## The task
Below are entries; work out how many of their lines hold "target", giving only that number.

Collected data entries:
===

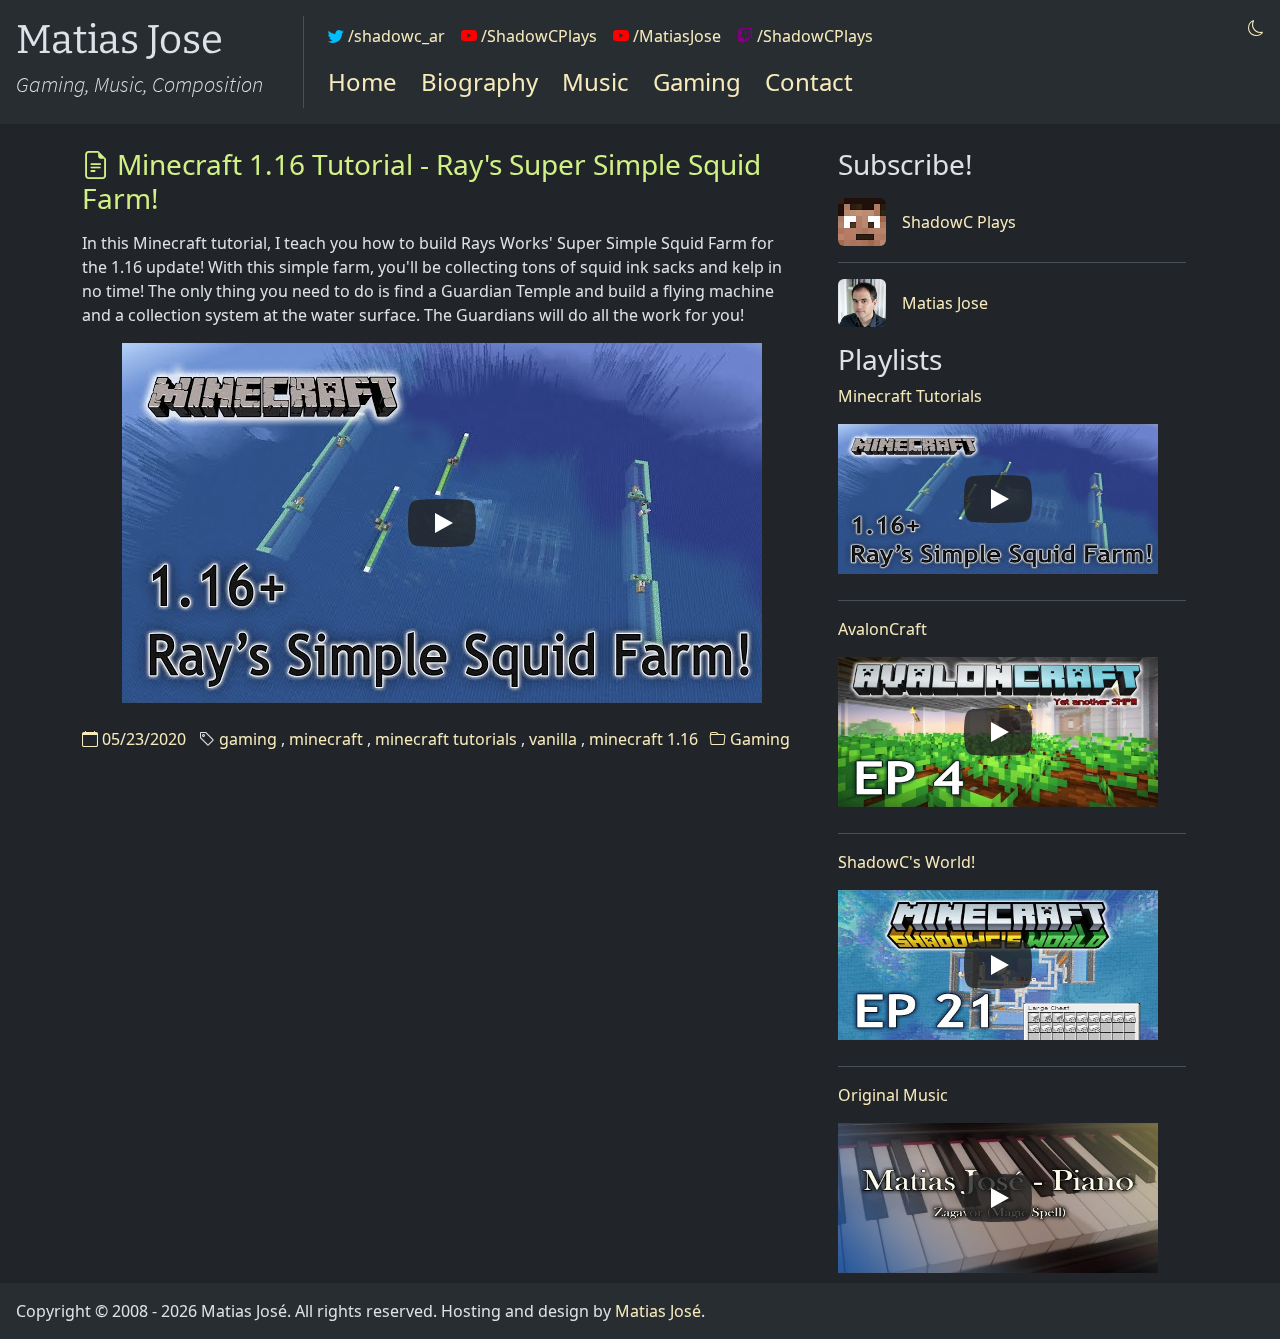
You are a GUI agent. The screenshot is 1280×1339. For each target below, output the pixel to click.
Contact (809, 81)
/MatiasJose (675, 36)
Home (362, 81)
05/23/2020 (142, 739)
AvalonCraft (882, 629)
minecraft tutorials (446, 739)
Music (595, 81)
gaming (248, 739)
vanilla (553, 739)
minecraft (326, 739)
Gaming (697, 81)
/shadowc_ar (394, 36)
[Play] (442, 523)
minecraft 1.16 (643, 739)
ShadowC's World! (906, 862)
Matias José (658, 1311)
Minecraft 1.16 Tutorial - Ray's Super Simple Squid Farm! (421, 181)
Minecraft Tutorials (910, 396)
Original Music (893, 1095)
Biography (479, 81)
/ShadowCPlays (537, 36)
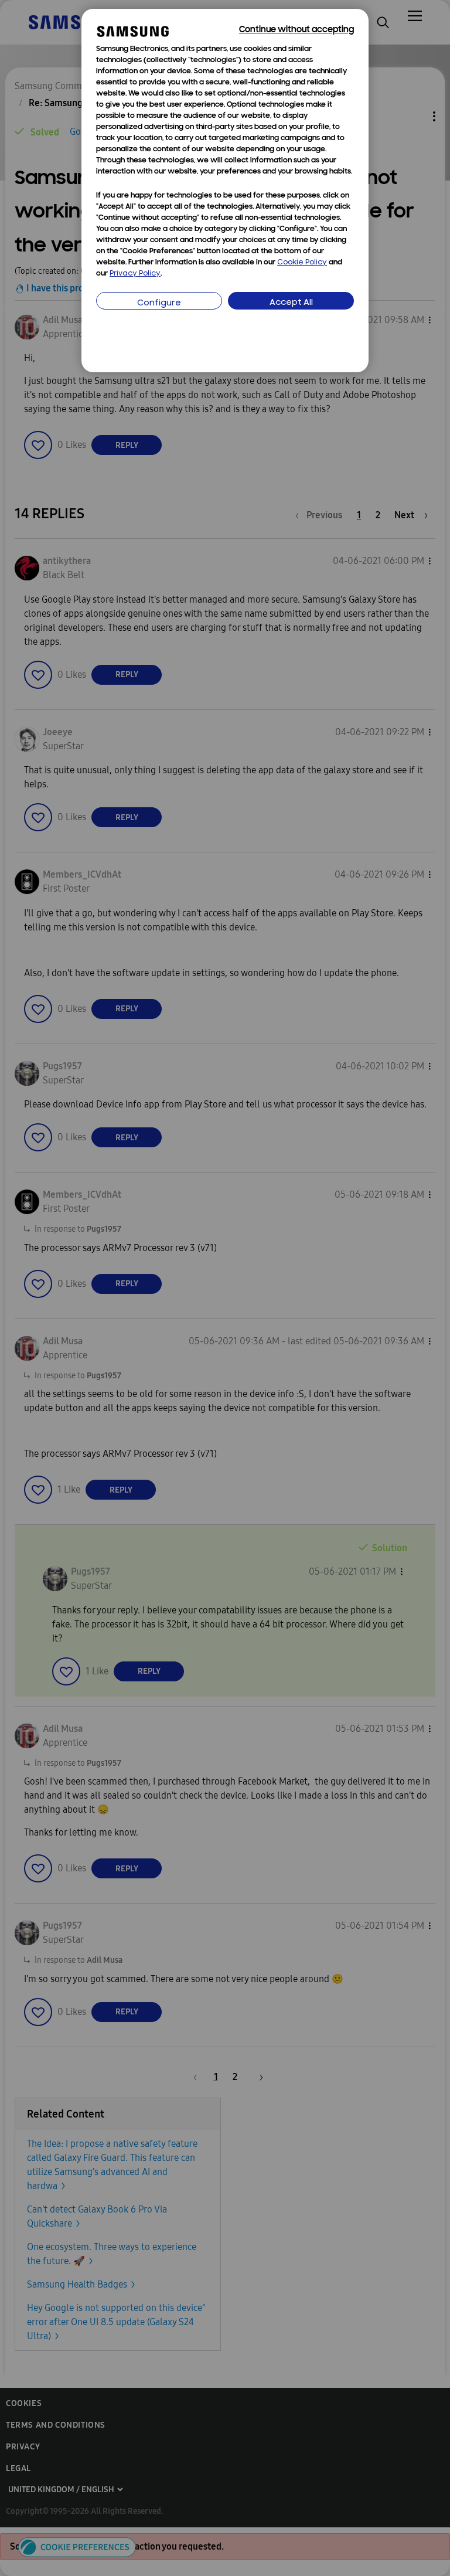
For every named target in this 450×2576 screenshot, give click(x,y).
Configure (159, 303)
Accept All (291, 302)
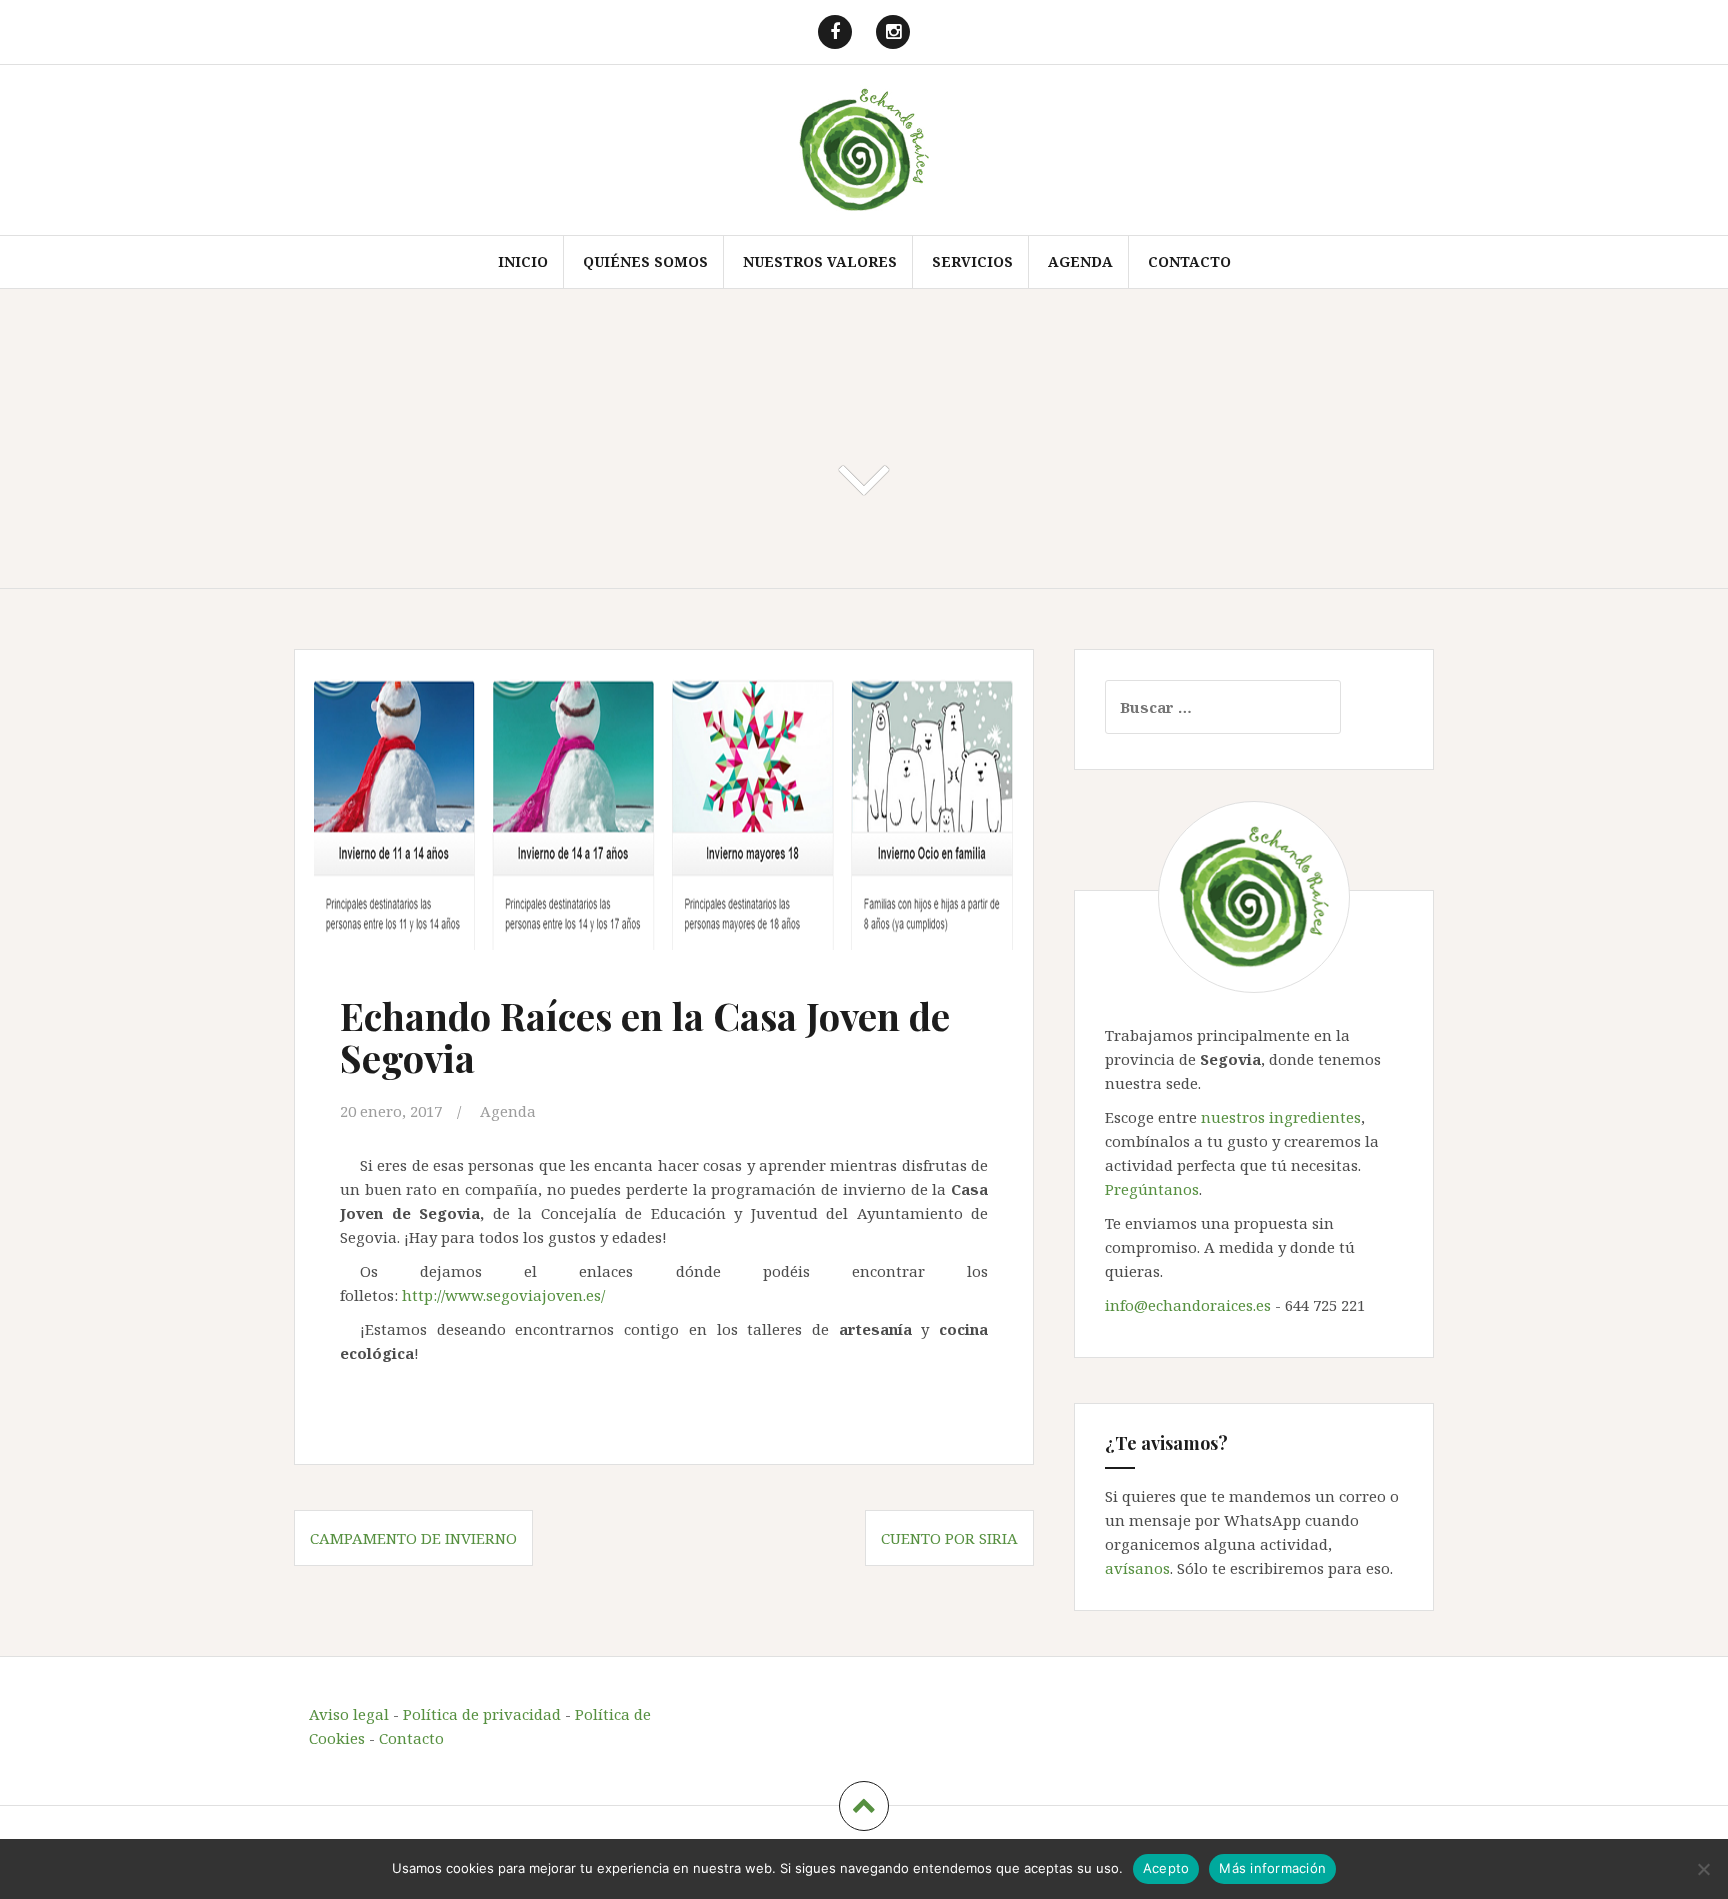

===

## Output of the exercise
2